The liberatory possibilities of land reform were claimed by many women in the early 2000s, escaping (at least for a while) the patriarchal limitations of ‘tradition’, as well as being able to farm and earn income independently. In many publications, Patience Mutopo documents this for a case study from Mwenezi, where women not only claim land (both independently and as part of marriage contracts) and are able to use this as a basis for mobile livelihoods based on trading to South Africa. The ‘belonging’ to the new land claimed as women, unlike in the communal areas, was she found central to how they were able to construct their livelihoods, and deal with conflicts with others, both at home in the new settlements and when on the move to South Africa.

Ethno-regionalism

How land reform affected populations on the margins, especially those of ‘minority’ ethnic groups is especially telling. Here land is firmly linked to cultural identities – whether of the Shangaan in the southeast or the Tonga in the Zambezi valley, as Felix Tombindo and Simbarashe and Gukurume discuss in their chapter in the recent book on Tonga Livelihoods in Rural Zimbabwe, edited by Kirk Helliker and Joshua Matanzima.

The claims of belonging have given rise to tensions across land reform areas, as locals with territorial and ancestral claims were squeezed out by those claiming the land in what was always touted as a national programme (Zimbabwe unlike South Africa did not undertake ‘restitution’ but only ‘redistribution’ and reform). This ‘ethno-regionalism’ as Walter Chambati and Freedom Mazwi dub it is centred on claims of belonging – to a place, to a region/ethnicity/language, to the nation.
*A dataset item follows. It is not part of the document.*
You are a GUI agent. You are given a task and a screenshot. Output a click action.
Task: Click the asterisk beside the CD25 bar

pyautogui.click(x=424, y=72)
White identities and belonging

The new identities of displaced white farmers are discussed by Rory Pilosoff and Sibanengi Ncube, focusing in particularly on tobacco farmers, many of whom – both former farmers and their children – have found new roles in the industry, working for the major leaf companies, on auction floors or in a diversity of contracting companies. No longer on the land, many have struggled with a new sense of belonging and identity, even if the work is sometimes better paid and easier than farming was. Quite a number of those who left the country have returned, citing the sense of belonging to Zimbabwe, rooted in social networks and the (continued) privilege of the white minority.
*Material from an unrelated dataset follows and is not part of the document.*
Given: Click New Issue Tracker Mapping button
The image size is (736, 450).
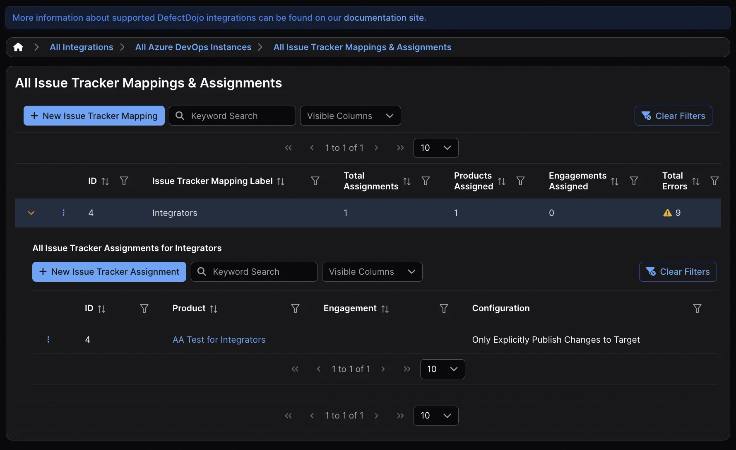Looking at the screenshot, I should [x=94, y=116].
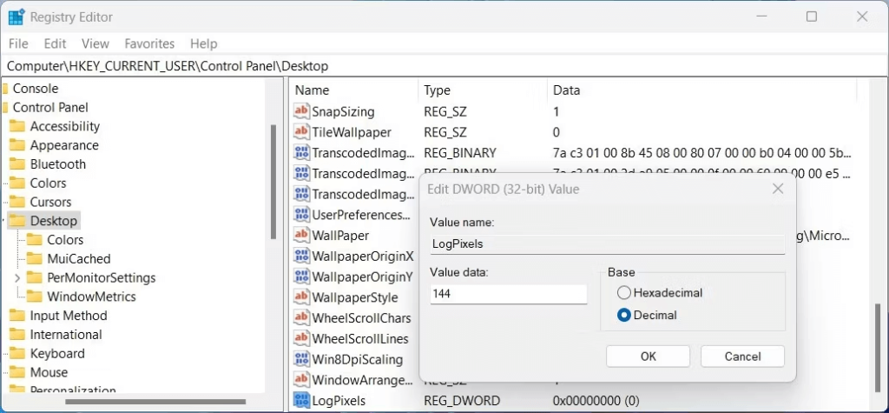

This is reflected in memoirs and journalistic writing by white farmers and others that have come out over the past 20 years. These often offer angry memories of displacement – and with this the reiteration of racist, colonial tropes portraying the new black farmers as unskilled, backward and so on. As David Hughes described in his 2010 book, Whiteness in Zimbabwe: Race, Landscape, and the Problem of Belonging, how those of European descent negotiate their sense of belonging is often at odds with local understandings of nature, wilderness, environment and farming, bringing them into conflict. Of course, as Rory Pilossof and Amanda Hammar have pointed out, not all ‘white’ experience is the same and not all whites in Zimbabwe were farmers. For former farmers, finding a new sense of belonging in urban-based office jobs, even if linked to agriculture, has been especially challenging for some, making the dislocation even harder.

Where is home?

‘Belonging’ is always negotiated and is always changing. As the land reform areas have become ‘home’ to new people over the last 20 years, others still have memories of them that are part of their identity, even if they no longer live there. Different people associate with a new place through different processes – links to ancestors, political allegiance or just through living there and delinking from other places that were once ‘home’. Indeed, today many settlers in the ‘new’ land reform have lived most if not all their lives there. As an A1 settler in Bubi explained to Senzeni Ncube and Malvern Marewo, “Things have changed. I no longer buy property and take it to my parents’ home for safekeeping. Now I have my own home where my property is. I have a place where I belong”.